Двенадцать смертей Веры Ивановны

Двенадцать смертей Веры Ивановны

Отрывок из повести Нелли Мартовой

О книге «Наследницы Белкина»

Вера Ивановна решила умереть. Всю свою долгую
жизнь она презирала людей, у которых по семь пятниц
на неделе. Про нее этого уж точно сказать было нельзя:
если что решила, то решила. Если задумала на обед
борщ, значит, будет борщ, даже если отключат газ. Если
решила умереть, значит, умрет, и непременно девятого
числа. Неважно, какого месяца. В идеале, конечно,
лучше бы в сентябре. Тогда на памятнике будут красивые
цифры: «09.09.1939 — 09.09.2009».

Первого января две тысячи девятого года она сидела
у окна, в крохотной хрущевской кухне, и смотрела, как
во дворе играет ребятня. Мерно тикали ходики.

Высунулась кукушка и хрипло сказала:

— Ку-ку! Ку-ку! Ку-ку!

Кот Васька широко зевнул и почесал за ухом. Мотнул
головой и уложил полосатую морду обратно на тощие
лапы.

В тазике кипятилось белье, и окно потихоньку запотевало.
Вера Ивановна нарисовала пальцем точку, потом еще
одну и соединила их между собой. Через любые две точки
на плоскости можно провести прямую, и только одну.
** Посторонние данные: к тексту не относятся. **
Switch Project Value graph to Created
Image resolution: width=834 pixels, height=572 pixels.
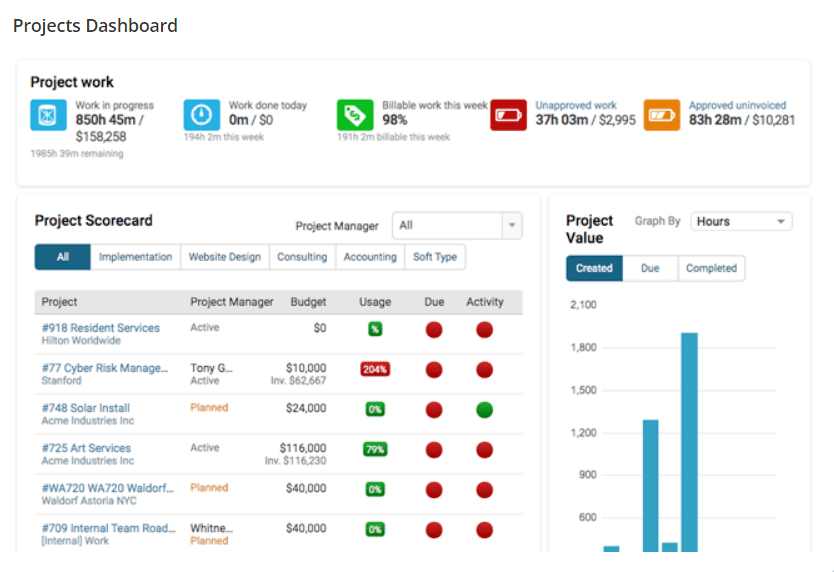[x=594, y=268]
Вот так, от точки к точке уже почти семьдесят лет
рисовала учительница математики строгую линию
своей жизни. Окончить институт, выйти замуж, родить
ребенка, стать заслуженным работником образования,
выйти на пенсию, похоронить мужа после второго
инфаркта. Эх, растить бы сейчас внуков! Но внуков
Вера Ивановна не дождалась. Дочка еще в молодости,
в походе, по глупости застудилась, приговор врачей
был однозначным. Зять попался непутевый, много пил,
нигде толком не работал. Долгое время держалась Вера
Ивановна одной только любимой работой, но после
шестидесяти стала подводить память. Теоремы и аксиомы
она помнила отлично, а вот имена учеников и расписание
уроков стала частенько забывать. Провожали
ее с почетом, ребята подарили рисунки и огромную
коробку конфет.

На пенсии Вера Ивановна считала дни от праздника
до праздника. Дочь жила в другом городе, часто болела,
мать навещала редко, но по праздникам обязательно
звонила, а изредка приезжала и понемногу помогала
деньгами.

Вера Ивановна вязала теплую шаль к Новому году
или вышивала подушку к восьмому марта и отправляла
посылкой, непременно заранее, чтобы успела дойти.
В комнате возле швейной машинки до сих пор лежало
недоделанное лоскутное одеяло. Она никак не находила
в себе сил убрать его.

Пьяный водитель плюс гололед на дороге плюс полная
людей автобусная остановка равняется мгновенной
смерти. От перемены мест слагаемых сумма не меняется.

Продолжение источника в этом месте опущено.